**What to do:** Every line containing the string "header" is to be copied from the records.

[Saved entries]

§

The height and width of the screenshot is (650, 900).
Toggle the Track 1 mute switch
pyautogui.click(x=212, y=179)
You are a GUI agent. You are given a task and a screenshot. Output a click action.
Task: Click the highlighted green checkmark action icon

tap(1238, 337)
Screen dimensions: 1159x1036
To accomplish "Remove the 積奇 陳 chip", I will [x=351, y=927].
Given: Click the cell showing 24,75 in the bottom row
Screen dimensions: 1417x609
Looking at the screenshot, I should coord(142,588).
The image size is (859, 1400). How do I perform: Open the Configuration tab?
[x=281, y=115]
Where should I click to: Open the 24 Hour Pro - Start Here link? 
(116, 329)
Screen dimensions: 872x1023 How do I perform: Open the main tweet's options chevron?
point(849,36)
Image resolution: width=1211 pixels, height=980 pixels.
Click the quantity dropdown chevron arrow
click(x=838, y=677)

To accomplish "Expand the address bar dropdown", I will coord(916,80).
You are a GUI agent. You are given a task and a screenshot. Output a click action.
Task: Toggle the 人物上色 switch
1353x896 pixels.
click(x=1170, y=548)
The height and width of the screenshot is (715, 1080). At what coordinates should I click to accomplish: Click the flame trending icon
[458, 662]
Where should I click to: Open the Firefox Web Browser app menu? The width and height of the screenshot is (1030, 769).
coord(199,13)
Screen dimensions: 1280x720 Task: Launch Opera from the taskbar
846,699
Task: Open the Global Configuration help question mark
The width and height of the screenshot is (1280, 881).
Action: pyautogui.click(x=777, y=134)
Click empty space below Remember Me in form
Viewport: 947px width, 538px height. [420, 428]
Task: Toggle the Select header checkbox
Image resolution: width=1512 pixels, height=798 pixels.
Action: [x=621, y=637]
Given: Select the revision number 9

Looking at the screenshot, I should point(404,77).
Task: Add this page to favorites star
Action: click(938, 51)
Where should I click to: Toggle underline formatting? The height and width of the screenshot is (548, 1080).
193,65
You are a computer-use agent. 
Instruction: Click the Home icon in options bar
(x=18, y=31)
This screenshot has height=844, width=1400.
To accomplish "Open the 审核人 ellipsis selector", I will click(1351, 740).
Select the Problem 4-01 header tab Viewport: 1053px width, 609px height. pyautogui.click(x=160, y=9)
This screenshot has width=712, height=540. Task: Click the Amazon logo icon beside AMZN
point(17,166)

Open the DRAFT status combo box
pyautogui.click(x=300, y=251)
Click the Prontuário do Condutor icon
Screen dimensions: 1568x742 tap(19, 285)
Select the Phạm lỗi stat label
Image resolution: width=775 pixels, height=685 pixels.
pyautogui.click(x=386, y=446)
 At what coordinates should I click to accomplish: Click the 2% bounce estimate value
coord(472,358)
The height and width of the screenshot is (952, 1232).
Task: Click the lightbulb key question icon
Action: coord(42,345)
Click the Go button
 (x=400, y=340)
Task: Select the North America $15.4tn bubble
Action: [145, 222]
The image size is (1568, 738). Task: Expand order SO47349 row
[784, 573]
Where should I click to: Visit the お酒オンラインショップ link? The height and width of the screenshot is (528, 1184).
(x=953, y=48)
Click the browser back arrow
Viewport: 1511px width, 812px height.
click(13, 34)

§

**Exercise result:**
Task: Toggle the Select header checkbox
Select the Problem 4-01 header tab Viewport: 1053px width, 609px height. pyautogui.click(x=160, y=9)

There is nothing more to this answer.